You’ve heard the expression, “God moves in mysterious ways.” As a newcomer to the faith, perhaps you’ve been tempted to add: And Christians rely on mysterious clichés! People of faith often seem to converse in a language all their own. They’re likely to share their “testimony” with you, recount the moment when they were “saved,” talk about having “assurance,” and marvel at being “filled with the Holy Spirit.” They embrace you and your “decision for Christ” and celebrate the fact that you, too, have been “saved.”
Confused by all this jargon? Are you uncertain as to whether you’ve been saved from something or saved for something?

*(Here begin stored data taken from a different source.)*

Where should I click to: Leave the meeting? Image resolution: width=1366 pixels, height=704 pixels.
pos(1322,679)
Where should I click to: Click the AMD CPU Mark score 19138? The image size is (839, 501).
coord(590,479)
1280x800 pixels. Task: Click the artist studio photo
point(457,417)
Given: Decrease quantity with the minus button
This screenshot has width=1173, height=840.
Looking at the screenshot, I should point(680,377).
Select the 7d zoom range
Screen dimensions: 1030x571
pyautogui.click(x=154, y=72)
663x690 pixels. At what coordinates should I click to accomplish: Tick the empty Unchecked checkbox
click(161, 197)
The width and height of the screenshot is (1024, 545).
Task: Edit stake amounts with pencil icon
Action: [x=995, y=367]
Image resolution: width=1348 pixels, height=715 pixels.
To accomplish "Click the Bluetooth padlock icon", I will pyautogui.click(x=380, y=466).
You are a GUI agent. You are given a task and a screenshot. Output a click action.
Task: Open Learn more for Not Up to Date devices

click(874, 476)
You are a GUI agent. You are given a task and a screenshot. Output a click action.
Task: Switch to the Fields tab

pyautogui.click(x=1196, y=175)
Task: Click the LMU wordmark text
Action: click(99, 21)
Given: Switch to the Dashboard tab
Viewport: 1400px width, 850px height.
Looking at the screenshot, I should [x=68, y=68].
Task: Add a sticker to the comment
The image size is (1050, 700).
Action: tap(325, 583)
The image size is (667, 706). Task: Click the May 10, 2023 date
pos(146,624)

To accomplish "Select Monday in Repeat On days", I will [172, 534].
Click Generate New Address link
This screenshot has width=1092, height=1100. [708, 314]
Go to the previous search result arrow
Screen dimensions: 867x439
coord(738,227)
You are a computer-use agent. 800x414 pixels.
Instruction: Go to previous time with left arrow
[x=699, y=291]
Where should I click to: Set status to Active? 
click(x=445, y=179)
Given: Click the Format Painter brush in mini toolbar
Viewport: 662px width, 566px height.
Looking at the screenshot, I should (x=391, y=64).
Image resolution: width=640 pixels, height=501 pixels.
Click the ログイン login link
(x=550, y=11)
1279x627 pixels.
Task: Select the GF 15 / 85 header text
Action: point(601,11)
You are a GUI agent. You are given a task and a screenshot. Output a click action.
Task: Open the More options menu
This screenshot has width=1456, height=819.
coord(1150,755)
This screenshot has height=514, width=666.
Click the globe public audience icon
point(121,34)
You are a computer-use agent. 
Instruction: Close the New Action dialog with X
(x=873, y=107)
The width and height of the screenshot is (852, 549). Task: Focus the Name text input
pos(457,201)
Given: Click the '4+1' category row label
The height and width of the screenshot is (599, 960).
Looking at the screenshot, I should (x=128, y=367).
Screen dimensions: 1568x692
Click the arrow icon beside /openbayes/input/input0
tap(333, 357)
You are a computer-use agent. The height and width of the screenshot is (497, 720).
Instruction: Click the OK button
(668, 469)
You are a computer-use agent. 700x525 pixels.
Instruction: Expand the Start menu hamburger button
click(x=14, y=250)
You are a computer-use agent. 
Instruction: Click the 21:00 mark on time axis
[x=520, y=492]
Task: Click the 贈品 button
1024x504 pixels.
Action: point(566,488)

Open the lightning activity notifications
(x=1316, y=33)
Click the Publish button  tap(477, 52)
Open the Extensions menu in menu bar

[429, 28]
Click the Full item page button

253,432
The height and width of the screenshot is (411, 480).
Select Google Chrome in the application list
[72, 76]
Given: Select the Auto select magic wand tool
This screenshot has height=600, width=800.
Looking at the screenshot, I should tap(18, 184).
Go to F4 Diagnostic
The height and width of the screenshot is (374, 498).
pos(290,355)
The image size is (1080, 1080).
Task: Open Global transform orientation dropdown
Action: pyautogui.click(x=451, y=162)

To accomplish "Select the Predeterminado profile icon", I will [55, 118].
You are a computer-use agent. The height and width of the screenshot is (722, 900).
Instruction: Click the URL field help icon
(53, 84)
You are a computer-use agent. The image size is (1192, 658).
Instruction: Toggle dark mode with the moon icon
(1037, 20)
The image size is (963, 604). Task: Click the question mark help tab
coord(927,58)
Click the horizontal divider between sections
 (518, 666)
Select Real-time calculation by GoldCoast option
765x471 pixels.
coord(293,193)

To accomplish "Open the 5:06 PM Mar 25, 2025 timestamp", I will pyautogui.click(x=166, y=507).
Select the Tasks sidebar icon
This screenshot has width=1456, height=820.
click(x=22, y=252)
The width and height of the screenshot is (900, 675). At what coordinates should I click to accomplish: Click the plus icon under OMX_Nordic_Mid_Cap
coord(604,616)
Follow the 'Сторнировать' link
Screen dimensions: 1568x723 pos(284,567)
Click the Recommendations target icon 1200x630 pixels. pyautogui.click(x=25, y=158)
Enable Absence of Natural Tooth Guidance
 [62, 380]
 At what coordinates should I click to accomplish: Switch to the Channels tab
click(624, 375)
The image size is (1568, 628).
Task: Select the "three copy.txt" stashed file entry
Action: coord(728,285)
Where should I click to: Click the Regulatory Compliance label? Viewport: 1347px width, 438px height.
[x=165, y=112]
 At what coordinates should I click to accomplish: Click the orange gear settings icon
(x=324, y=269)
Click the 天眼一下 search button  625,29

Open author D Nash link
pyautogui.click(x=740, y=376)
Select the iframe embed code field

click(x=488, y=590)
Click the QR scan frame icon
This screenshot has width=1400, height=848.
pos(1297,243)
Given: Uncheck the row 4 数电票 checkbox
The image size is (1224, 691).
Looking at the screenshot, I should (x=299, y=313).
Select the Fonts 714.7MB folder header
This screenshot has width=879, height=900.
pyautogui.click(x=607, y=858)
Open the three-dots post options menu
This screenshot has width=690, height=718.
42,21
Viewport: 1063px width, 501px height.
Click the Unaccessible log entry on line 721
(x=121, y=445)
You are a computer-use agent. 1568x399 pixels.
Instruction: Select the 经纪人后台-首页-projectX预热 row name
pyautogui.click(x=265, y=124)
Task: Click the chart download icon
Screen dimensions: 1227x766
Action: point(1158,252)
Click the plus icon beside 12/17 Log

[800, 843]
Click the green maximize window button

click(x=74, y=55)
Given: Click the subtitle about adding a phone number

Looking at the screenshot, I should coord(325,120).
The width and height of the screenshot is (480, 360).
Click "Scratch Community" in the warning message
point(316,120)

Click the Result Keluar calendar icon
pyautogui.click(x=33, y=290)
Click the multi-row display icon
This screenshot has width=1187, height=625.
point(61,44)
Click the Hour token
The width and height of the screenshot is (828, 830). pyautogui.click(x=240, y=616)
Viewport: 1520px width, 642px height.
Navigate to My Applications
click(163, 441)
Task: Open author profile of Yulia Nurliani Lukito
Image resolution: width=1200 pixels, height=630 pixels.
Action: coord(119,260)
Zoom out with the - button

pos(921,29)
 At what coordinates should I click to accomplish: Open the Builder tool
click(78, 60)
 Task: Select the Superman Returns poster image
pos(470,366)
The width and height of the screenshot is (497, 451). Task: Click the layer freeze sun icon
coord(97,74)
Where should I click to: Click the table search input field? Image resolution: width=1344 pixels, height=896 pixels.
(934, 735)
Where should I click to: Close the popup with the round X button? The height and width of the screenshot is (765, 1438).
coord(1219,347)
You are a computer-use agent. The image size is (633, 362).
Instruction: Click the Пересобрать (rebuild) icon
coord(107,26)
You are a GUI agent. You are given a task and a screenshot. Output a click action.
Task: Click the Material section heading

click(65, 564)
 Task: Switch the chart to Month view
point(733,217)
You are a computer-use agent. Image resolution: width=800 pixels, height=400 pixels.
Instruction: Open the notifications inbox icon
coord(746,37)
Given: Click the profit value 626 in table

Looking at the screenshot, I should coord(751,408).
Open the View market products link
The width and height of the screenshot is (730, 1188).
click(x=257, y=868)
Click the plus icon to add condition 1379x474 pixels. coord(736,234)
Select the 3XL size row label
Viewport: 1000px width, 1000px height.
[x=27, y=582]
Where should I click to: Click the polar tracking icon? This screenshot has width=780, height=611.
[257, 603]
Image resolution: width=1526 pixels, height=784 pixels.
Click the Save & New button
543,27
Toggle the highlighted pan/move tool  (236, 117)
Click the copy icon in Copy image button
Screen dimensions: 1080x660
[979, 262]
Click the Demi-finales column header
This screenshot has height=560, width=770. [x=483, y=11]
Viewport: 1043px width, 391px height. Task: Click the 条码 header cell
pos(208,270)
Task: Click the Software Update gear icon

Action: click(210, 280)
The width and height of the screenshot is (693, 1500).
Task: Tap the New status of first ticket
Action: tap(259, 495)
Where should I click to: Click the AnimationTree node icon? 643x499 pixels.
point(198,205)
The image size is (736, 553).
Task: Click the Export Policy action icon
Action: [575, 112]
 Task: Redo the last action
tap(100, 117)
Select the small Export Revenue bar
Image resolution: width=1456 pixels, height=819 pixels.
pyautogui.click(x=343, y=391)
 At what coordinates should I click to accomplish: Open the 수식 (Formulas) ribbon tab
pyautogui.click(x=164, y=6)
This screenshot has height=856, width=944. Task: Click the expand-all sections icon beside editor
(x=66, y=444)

If you confess with your mouth, “Jesus is Lord,” and believe in your heart that God raised him from the dead, you will be saved.
—Romans 10:9, niv
This is God’s assurance that if you believe in Jesus and have faith in the gospel, salvation is yours. But God doesn’t save you merely to take you to heaven. He wants your love, allegiance, and sacrifice while you are here on earth. You have been saved for a purpose, and that purpose is to share your new life in service to Jesus Christ. A relationship to Jesus, described in John 15, is similar to that of a branch and a vine. You are connected to Jesus; your life depends on him. You’ve exchanged your old existence for a new one. You’ve become a new person, as surely as if you have been “born again”—another favorite expression in the Christian vocabulary.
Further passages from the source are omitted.